REQUIREMENT ::
Repeat the data that follows exactly, starting at the line with "Viewport: 1200px width, 540px height." and ending at the line with "This screenshot has height=408, width=800.", and leave out every picture.

RECORDS PROVIDED ::
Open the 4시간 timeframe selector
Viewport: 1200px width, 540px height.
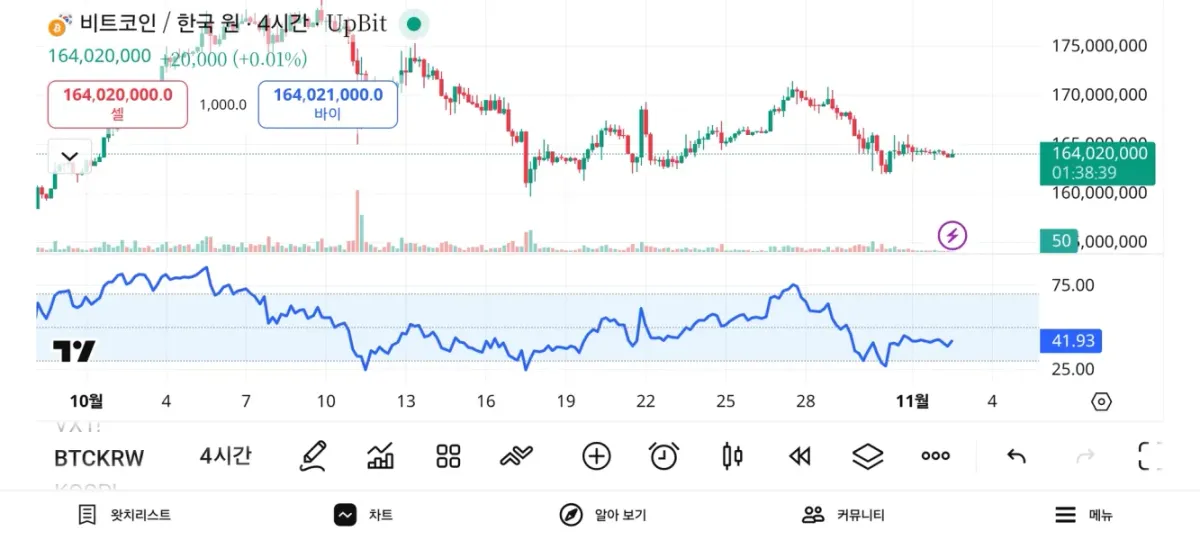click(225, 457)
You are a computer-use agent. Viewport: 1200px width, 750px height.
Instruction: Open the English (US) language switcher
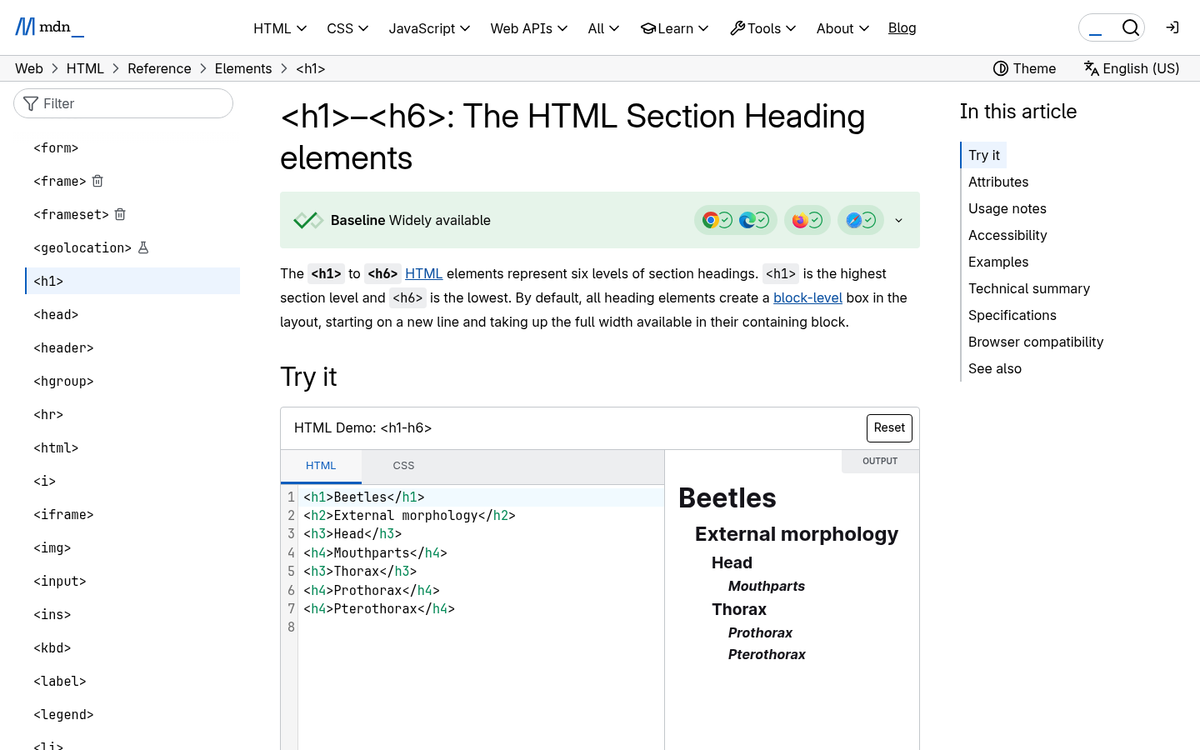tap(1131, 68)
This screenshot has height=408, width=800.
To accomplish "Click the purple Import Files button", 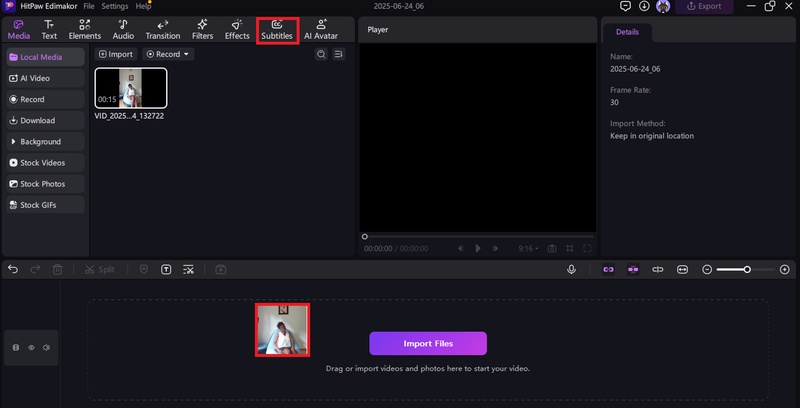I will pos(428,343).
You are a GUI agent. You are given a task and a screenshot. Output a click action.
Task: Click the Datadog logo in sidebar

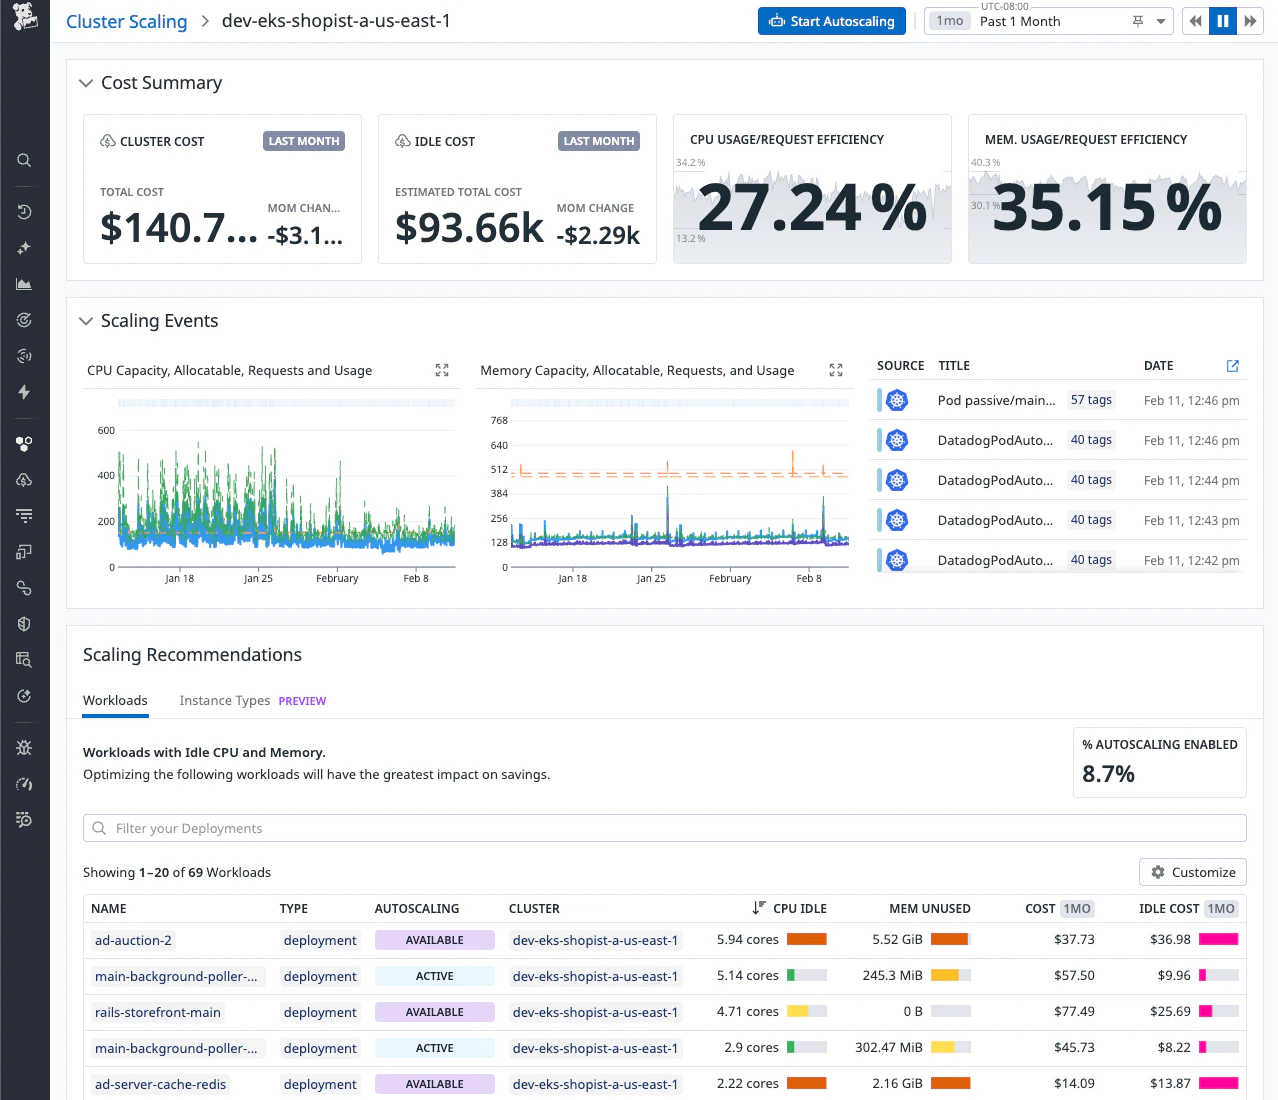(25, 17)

REPLY ::
Viewport: 1200px width, 540px height.
click(225, 457)
You are a computer-use agent. Viewport: 1200px width, 750px height.
Instruction: Open the English (US) language switcher
tap(1131, 68)
This screenshot has height=408, width=800.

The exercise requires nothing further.